Monday, Oct. 19, 1953

Bloodstream Green

A good monster picture, as any moviemaker knows, is worth its weight in ghouls. Bent on scaring the money as well as the daylights out of the customers, Hollywood is currently preparing the biggest assortment of horror pictures since the Frankenstein days of the '30s.

Them (Warner) is about giant, man-eating ants. Explains one Warner man: "These ants are murderous bastards. When they grow eight feet tall, they gotta eat, and what's nicer than people?"

The Mad Magician (Columbia, 3-D), is a follow-up to the money-making House of Wax (TIME, April 20), again starring Vincent Price. Explains a Columbia official: "Everything pops out of the screen in this one. Price is shown cutting off a girl's head with a buzz saw. He is burned to death in a big steel box with a glass window."

Man from Mars (Columbia, 3-D) produced by "Jungle Sam" Katzman, is about a new X-bomb. "If this X-bomb explodes," says Katzman, "it will interfere with the axis that the world goes round on." There will be invaders from space, but Katzman has not decided what they will look like: "They might be eggheaded or helmeted."

Cat Women of the Moon (Independent, 3-D) is about earth explorers on the moon. There, says Producer Al Zimbalist, they find "ugly-looking things like giant spiders with four eyes, and they blow poisonous fumes."

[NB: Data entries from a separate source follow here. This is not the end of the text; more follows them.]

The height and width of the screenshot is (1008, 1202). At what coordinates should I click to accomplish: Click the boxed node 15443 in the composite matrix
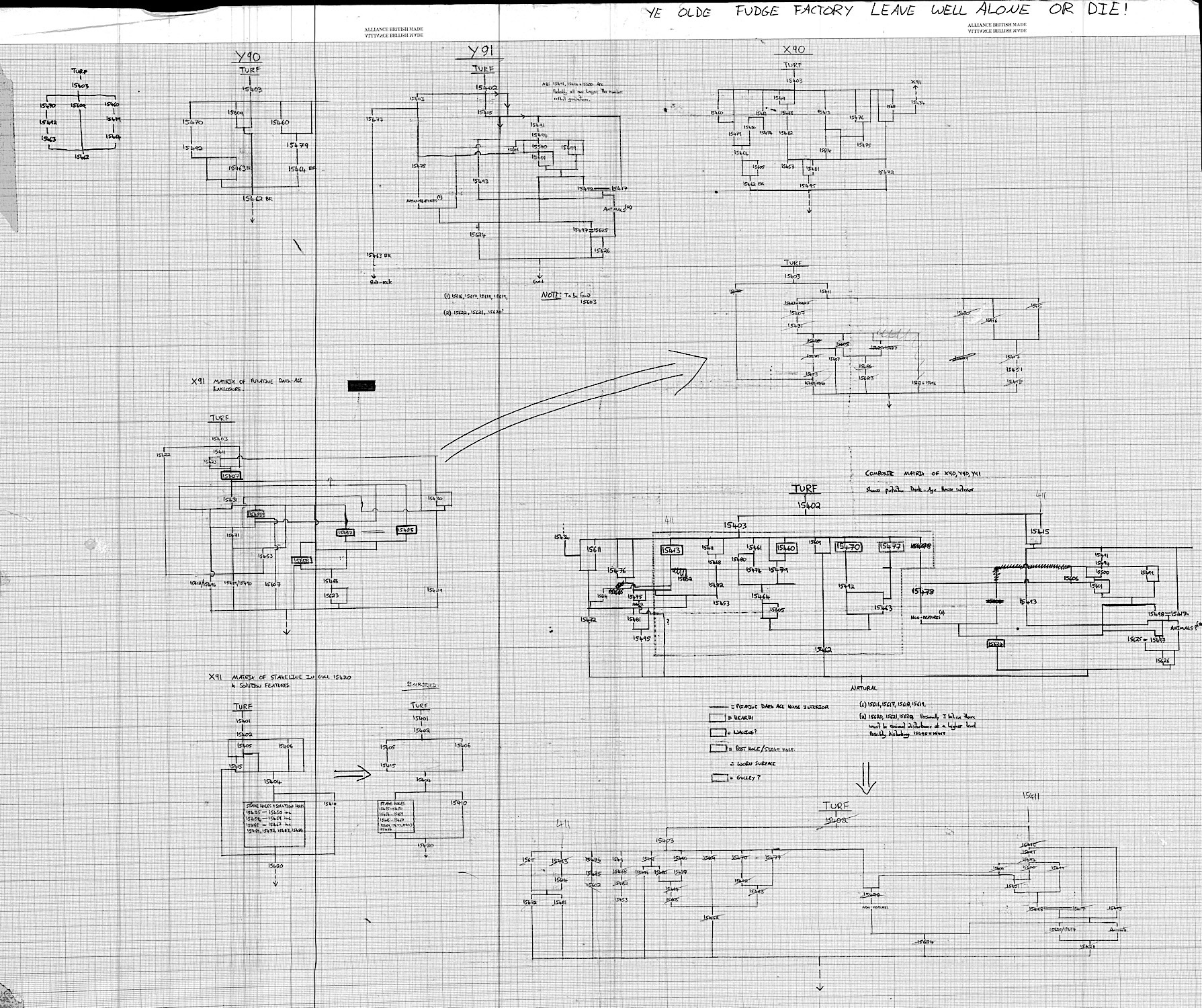(x=671, y=550)
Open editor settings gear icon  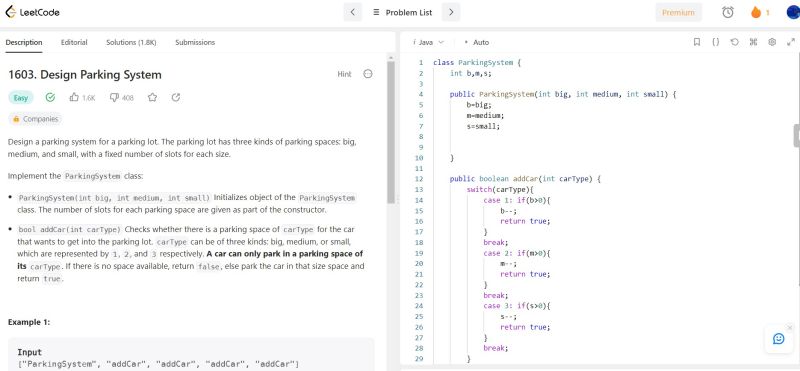[x=772, y=42]
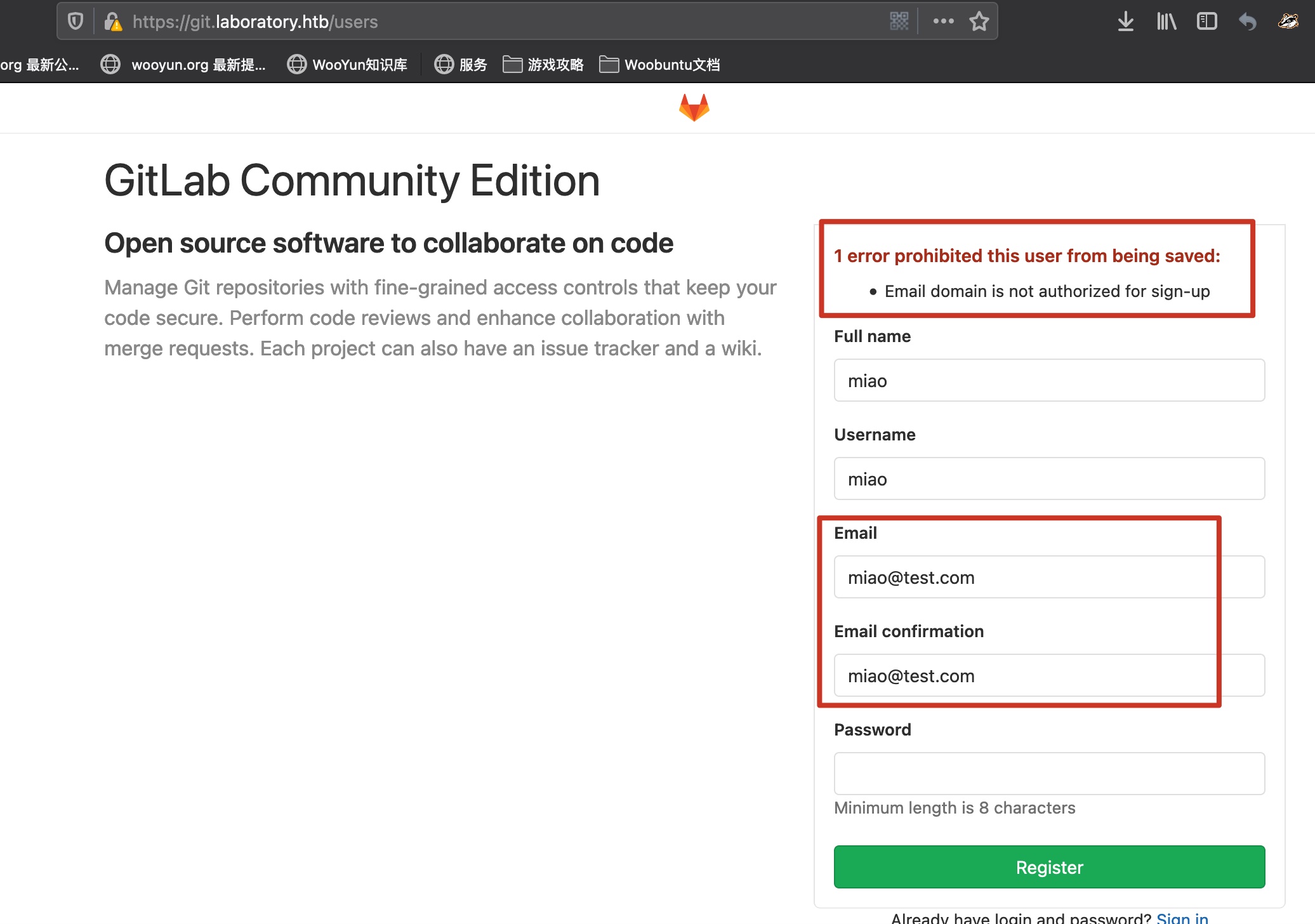
Task: Open the page actions three-dots menu
Action: pyautogui.click(x=943, y=22)
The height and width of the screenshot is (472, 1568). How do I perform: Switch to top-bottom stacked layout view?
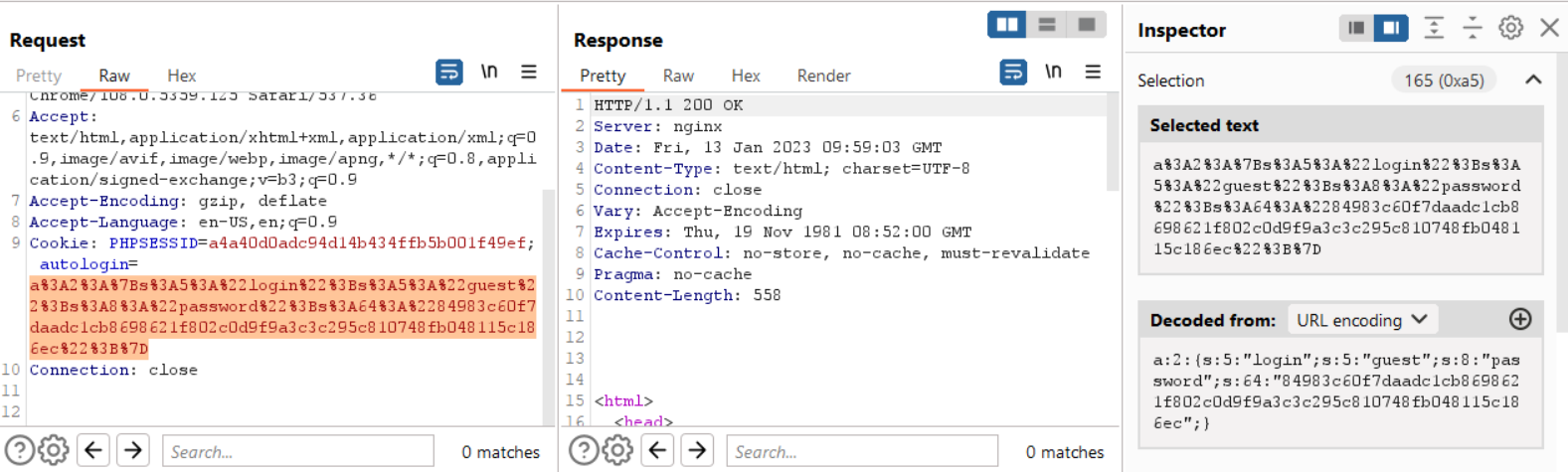click(1047, 25)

The Great Green Og (Independent, 3-D), says Producer Albert Zugsmith, is a "science-fiction fantasy that takes place on the planet Aphrodite, a fictional planet. The Og is something not quite human, like a Hollywood agent or a movie reviewer. He's twice the size of a man. He has green blood."

The Black Lagoon (Universal-International, 3-D) is about a "gill man," half-fish, half-man, who looks like a frog.

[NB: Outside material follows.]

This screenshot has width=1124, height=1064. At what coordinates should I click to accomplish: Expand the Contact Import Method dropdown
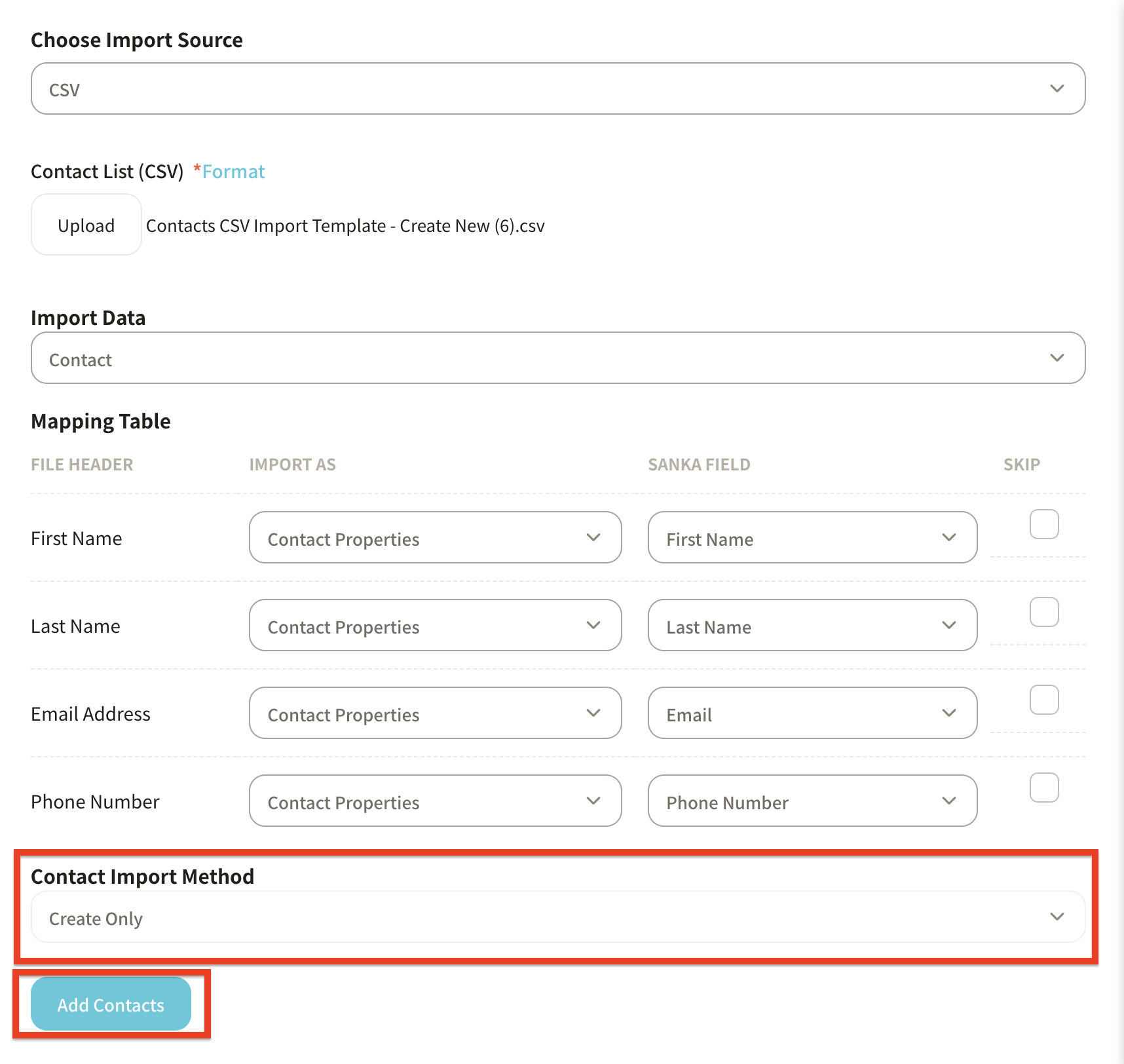click(x=557, y=917)
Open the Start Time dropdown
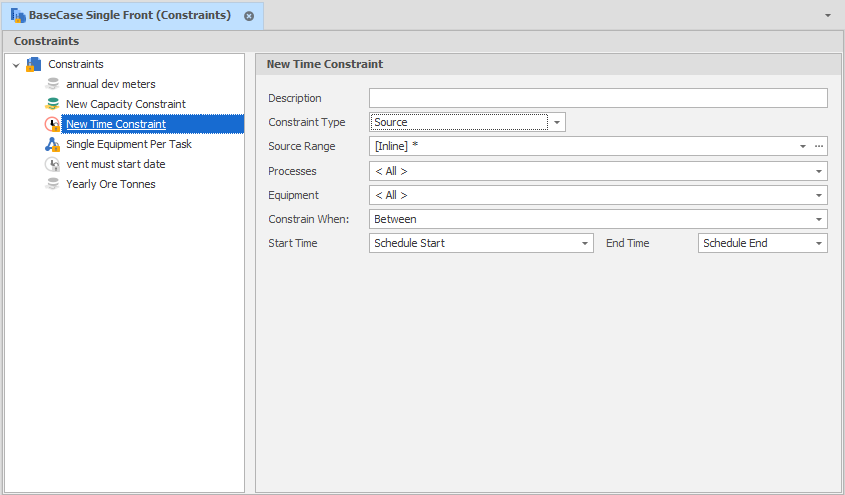The image size is (845, 495). 585,243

Gorilla at Large (20th Century-Fox, 3-D and flattie) escapes from an amusement park, says Producer Leonard Goldstein, "and winds up in a mirror maze . . . So you have about twelve gorillas popping out in 3-D from the mirror. We also hide him in a diving bell, and he submerges, and he gets on a roller coaster . . . That's the only thing 3-D is good for."

Gog (Independent, 3-D) is about two electronic robots named Gog and Magog, who handle dangerous atomic materials in a government laboratory. The twist, according to Producer Ivan Tors: "They revolt and turn against the scientists and try to destroy everything that has human body heat. This is a gimmick picture."